“I find it so,” said Daniels.
“You knew old Amos Williams?”
“No. He was dead before I came here. Bought the land from the bank that was settling his estate.”
“Queer old coot,” the sheriff said. “Fought with all his neighbors. Especially with Ben Adams. Him and Ben had a line fence feud going on for years. Ben said Amos refused to keep up the fence. Amos claimed Ben knocked it down and then sort of, careless-like, hazed his cattle over into Amos’s hayfield. How you get along with Ben?”
“All right,” Daniels said. “No trouble. I scarcely know the man.”
“Ben don’t do much farming, either,” said the sheriff. Hunts and fishes, hunts ginseng, does some trapping in the winter. Prospects for minerals now and then.”
“There are minerals in these hills,” said Daniels. “Lead and zinc. But it would cost more to get it out than it would be worth. At present prices, that is.”

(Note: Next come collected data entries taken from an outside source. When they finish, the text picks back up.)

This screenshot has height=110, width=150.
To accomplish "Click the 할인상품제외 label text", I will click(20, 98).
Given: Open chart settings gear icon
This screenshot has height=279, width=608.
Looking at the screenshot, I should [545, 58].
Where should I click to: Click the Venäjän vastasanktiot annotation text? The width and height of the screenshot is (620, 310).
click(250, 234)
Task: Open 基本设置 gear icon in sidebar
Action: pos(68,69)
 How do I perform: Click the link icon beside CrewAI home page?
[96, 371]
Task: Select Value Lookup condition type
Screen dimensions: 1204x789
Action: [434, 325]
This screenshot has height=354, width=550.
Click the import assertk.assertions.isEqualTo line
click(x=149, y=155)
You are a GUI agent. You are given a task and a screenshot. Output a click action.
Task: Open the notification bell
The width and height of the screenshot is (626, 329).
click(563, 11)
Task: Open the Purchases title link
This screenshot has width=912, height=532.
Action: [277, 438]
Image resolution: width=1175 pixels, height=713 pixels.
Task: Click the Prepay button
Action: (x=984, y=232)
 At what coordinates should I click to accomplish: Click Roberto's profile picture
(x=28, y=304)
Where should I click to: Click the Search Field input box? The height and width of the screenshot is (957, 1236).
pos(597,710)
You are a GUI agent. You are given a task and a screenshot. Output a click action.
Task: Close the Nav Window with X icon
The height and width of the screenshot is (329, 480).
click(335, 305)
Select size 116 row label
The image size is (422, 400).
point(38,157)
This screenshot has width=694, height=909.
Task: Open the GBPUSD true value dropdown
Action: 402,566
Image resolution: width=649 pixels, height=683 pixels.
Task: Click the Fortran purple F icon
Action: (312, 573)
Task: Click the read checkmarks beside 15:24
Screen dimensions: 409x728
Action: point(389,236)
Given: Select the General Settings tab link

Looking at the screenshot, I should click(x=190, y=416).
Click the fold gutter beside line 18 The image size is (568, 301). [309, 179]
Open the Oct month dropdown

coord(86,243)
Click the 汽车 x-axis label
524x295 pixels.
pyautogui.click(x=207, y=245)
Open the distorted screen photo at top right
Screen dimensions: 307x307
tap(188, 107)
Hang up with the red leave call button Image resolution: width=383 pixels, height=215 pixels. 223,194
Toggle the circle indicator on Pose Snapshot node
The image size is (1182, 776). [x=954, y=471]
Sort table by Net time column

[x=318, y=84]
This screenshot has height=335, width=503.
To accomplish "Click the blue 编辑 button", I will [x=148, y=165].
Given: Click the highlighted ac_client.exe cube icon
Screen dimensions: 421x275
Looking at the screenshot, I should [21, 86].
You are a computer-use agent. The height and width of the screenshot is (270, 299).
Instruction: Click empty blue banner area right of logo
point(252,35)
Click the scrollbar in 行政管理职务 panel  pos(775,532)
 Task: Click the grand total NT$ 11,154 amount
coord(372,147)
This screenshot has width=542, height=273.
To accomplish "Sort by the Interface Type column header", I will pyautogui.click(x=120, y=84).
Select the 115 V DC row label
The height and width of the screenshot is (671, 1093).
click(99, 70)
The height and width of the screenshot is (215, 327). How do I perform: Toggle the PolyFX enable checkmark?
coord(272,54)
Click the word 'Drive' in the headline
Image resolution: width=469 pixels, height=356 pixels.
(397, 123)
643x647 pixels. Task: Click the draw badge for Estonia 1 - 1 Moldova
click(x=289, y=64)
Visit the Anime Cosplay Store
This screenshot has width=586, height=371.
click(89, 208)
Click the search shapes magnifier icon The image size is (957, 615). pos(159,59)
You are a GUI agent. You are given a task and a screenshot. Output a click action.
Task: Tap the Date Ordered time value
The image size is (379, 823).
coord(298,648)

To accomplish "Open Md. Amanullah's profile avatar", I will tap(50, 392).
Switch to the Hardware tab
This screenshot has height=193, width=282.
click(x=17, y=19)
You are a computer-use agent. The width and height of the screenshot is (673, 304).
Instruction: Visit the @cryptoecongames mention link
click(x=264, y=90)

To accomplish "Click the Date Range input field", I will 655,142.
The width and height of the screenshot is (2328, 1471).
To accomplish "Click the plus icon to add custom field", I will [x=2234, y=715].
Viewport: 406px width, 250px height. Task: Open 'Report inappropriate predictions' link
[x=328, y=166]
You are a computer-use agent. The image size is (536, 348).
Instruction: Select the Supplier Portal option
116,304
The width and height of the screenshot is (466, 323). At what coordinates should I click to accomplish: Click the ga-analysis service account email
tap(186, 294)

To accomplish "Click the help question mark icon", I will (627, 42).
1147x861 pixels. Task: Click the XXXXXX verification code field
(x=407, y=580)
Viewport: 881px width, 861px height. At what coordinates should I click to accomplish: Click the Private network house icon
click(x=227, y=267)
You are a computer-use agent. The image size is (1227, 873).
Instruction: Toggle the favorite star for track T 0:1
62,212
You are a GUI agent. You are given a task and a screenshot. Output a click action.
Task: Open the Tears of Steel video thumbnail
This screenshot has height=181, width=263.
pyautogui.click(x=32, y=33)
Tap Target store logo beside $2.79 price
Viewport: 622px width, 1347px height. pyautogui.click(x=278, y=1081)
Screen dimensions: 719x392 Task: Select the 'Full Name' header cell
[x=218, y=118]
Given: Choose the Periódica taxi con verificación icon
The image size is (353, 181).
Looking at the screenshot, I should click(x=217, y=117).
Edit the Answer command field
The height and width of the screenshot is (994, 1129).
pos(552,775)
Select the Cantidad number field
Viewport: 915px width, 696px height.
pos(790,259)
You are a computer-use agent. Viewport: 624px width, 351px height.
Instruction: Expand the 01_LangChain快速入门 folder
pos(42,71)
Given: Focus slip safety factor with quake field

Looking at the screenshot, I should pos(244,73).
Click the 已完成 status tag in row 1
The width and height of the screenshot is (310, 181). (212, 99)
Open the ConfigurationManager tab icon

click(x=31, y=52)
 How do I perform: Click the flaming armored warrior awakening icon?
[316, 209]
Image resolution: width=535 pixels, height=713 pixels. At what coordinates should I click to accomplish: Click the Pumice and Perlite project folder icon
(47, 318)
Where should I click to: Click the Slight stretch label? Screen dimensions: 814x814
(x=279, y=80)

“Ben always has some scheme cooking.” said the sheriff. “Always off on some wild goose chase. And he’s a pure pugnacious man. Always has his nose out of joint about something. Always on the prod for trouble. Bad man to have for an enemy. Was in the other day to say someone’s been lifting a hen or two of his. You haven’t been missing any, have you?”
Daniels grinned. “There’s a fox that levies a sort of tribute on the coop every now and then. I don’t begrudge them to him.”
“Funny thing,” the sheriff said. “There ain’t nothing can rile up a farmer like a little chicken stealing. It don’t amount to shucks, of course, but they get real hostile at it.”
“If Ben has been losing chickens,” Daniels said, “more than likely the culprit is my fox.”
“Your fox? You talk as if you own him.”
“Of course I don’t. No one owns a fox. But he lives in these hills with me. I figure we are neighbours. I see him every now and then and watch him. Maybe that means I own a piece of him. Although I wouldn’t be surprised if he watches me more than I watch him. He moves quicker than I do.”